Après une césarienne où j’ai été simplement figurante, A, B et C ont été placées immédiatement en incubateur : deux ont été intubées et une a été placée sur infant flow. Je n’ai pas vu les bébés sortir. J’ai seulement entendu bébé 1, 12 h 04; bébé 2, 12 h 06; bébé 3, 12 h 06. J’ai été placée en salle de réveil pendant un certain temps. Je ne me rappelle plus pour combien d’heures ou de minutes, mais je me rappelle que je voulais me lever. Je voulais aller voir celles que j’avais portées, celles que je n’avais pu garder plus de 29 semaines et cinq jours dans mon ventre.
Mon conjoint faisait la navette entre la néonatalogie et la salle de réveil. Les infirmières que j’avais côtoyées essayaient de récolter mon colostrum en me faisant patienter avant de pouvoir sortir de cette maudite salle. J’ai enfin pu me déplacer, sur mon lit, bien sûr. Ils m’ont roulée jusqu’en néonatalogie. J’ai enfin pu voir mes petites. Elles étaient plus grandes que je l’avais imaginé, plus formées; elles étaient parfaites. Juste trop branchées. Je n’ai pas pu prendre mes petites.
Malheureusement, ce n’est pas toutes les infirmières qui veulent déplacer les bébés dans de telles conditions. Même si le CHUL prône la méthode kangourou, ce n’est pas si simple. Il y a beaucoup de fils et de machines à prendre en considération. J’avais trois bébés et je ne pouvais même pas en prendre une.
Je suis retournée à ma chambre sans bébé, c’était si vide. Je faisais la navette en chaise roulante entre ma chambre et la néo’. Je tirais mon lait au trois heures pour nourrir ces petites. 1 mL, 2 mL, que j’allais porter tout fièrement en espérant pouvoir les nourrir toutes les trois. Dès la deuxième journée, j’allais, en marchant, voir mes cocottes. Ce n’était pas difficile de me remettre de la césarienne, j’étais plutôt soulagée de ne plus avoir tout ce poids dans mon ventre et trois bébés qui siphonnaient toute mon énergie.
J’ai eu mon congé de l’hôpital après seulement deux jours. Je suis sortie toute seule, en laissant mes bébés entre les mains des spécialistes. J’ai fait le voyage entre la maison et l’hôpital 2-3 fois jusqu’à ce que nous puissions les ramener.

> [Items extraits]:
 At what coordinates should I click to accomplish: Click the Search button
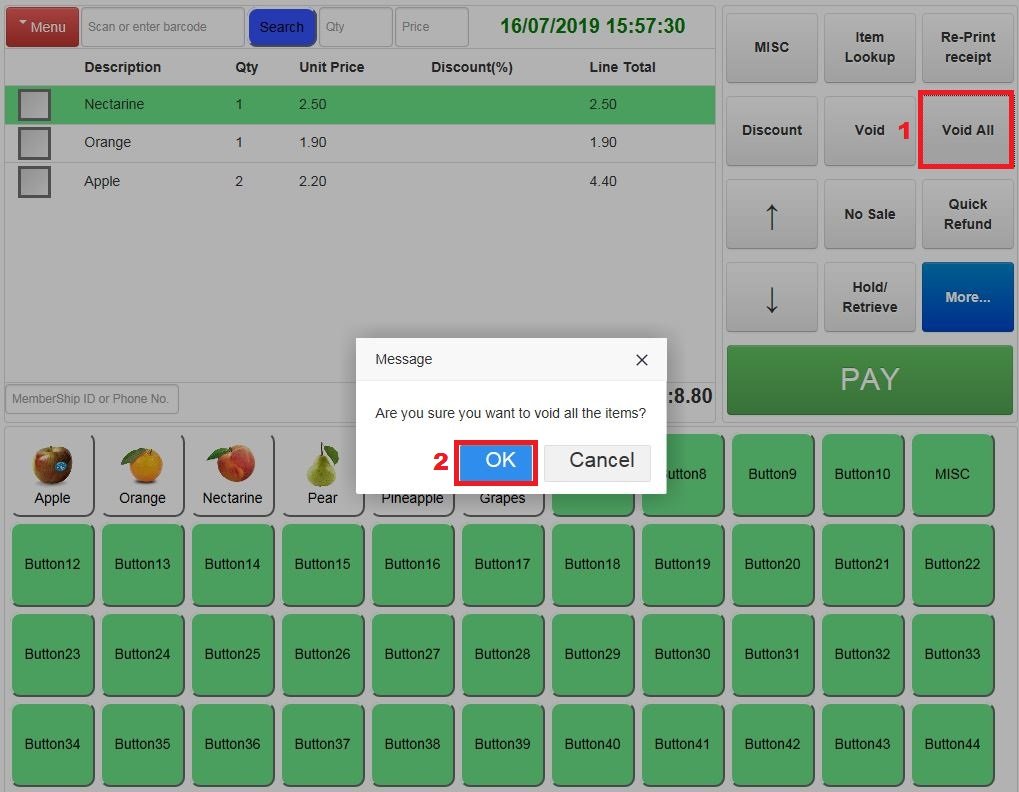(282, 26)
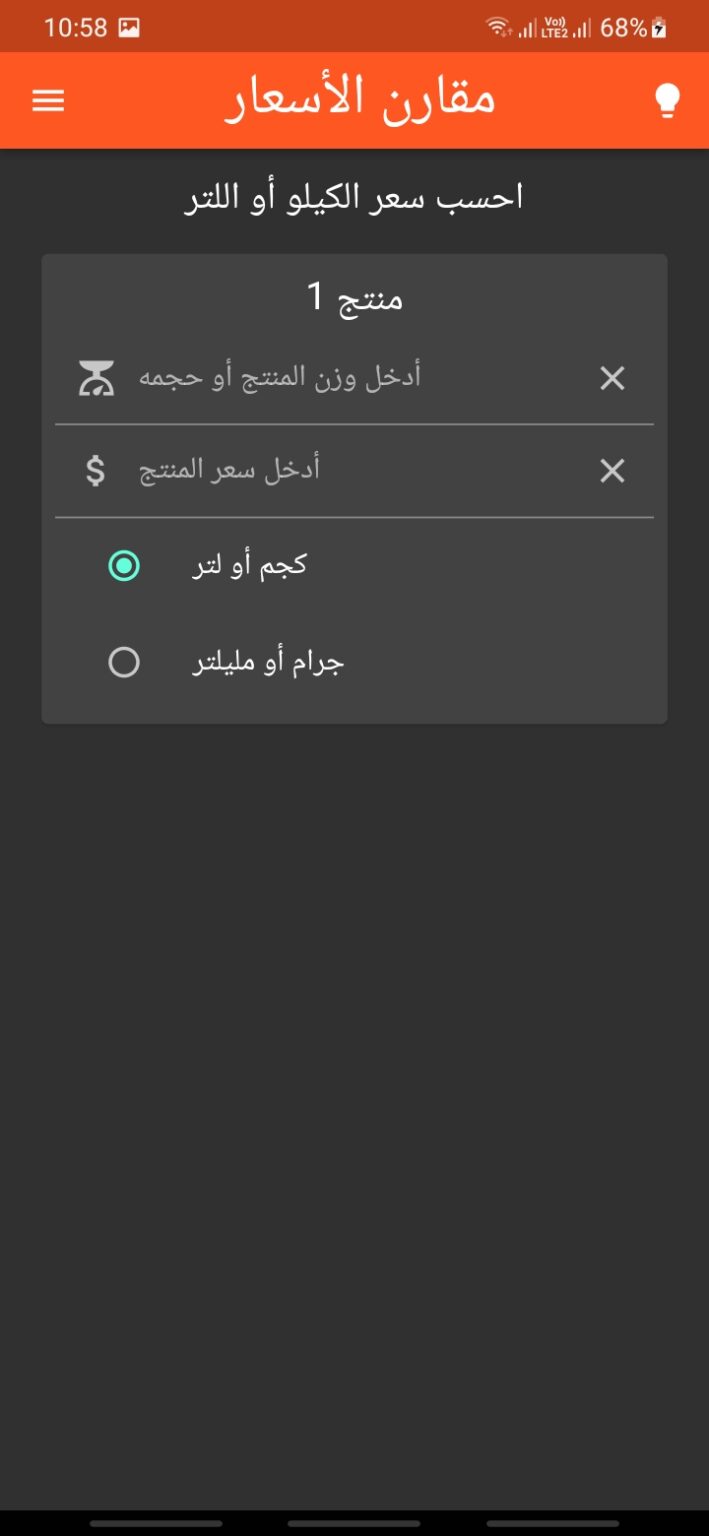Clear the product price field
Screen dimensions: 709x1536
(612, 471)

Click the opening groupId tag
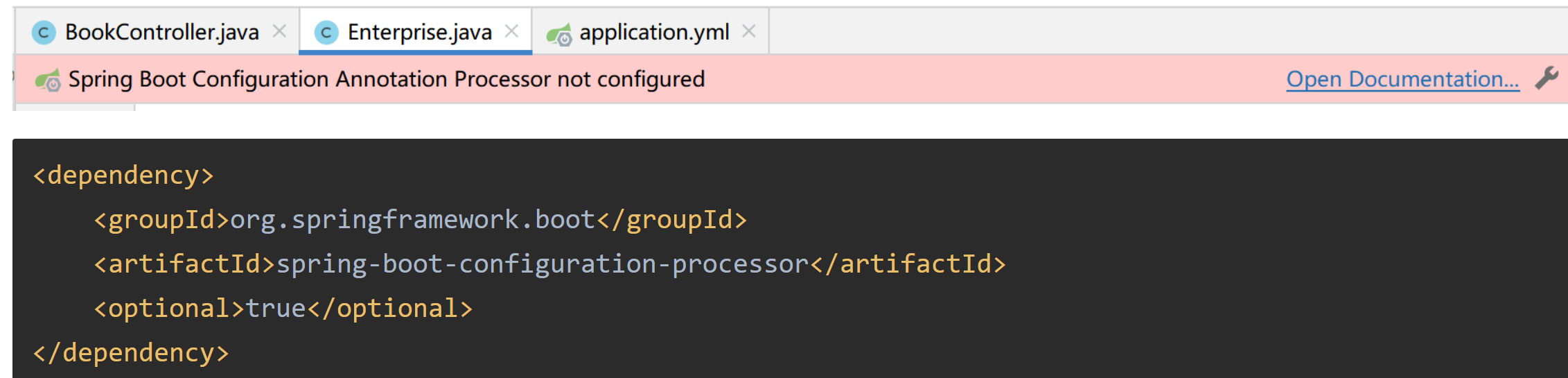161,221
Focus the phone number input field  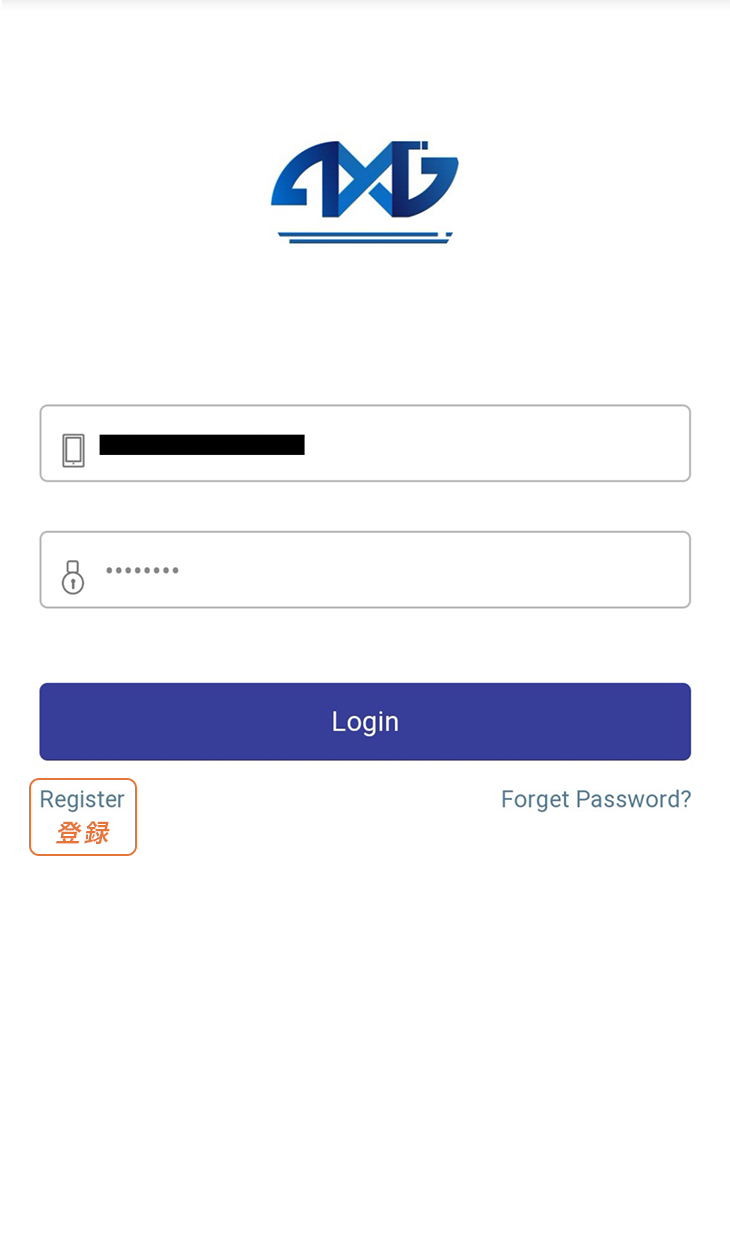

> [À faire A]: Recopiez le passage du récit qui commence par les mots « Mon conjoint faisait » et finit par « en prendre une. ».
> [À faire B]:
Dites par oui ou par non si chaque phrase va dans le sens du récit, et citez les mots du récit qui le montrent.
(i) La narratrice a pu prendre une de ses petites en néonatalogie.
(ii) La narratrice a quitté l'hôpital au bout de deux jours.
(iii) Les trois bébés ont été intubés.

> [Réponse A]:
Mon conjoint faisait la navette entre la néonatalogie et la salle de réveil. Les infirmières que j’avais côtoyées essayaient de récolter mon colostrum en me faisant patienter avant de pouvoir sortir de cette maudite salle. J’ai enfin pu me déplacer, sur mon lit, bien sûr. Ils m’ont roulée jusqu’en néonatalogie. J’ai enfin pu voir mes petites. Elles étaient plus grandes que je l’avais imaginé, plus formées; elles étaient parfaites. Juste trop branchées. Je n’ai pas pu prendre mes petites.
Malheureusement, ce n’est pas toutes les infirmières qui veulent déplacer les bébés dans de telles conditions. Même si le CHUL prône la méthode kangourou, ce n’est pas si simple. Il y a beaucoup de fils et de machines à prendre en considération. J’avais trois bébés et je ne pouvais même pas en prendre une.

> [Réponse B]:
(i) Non : « Je n’ai pas pu prendre mes petites. »
(ii) Oui : « J’ai eu mon congé de l’hôpital après seulement deux jours. »
(iii) Non : « deux ont été intubées et une a été placée sur infant flow »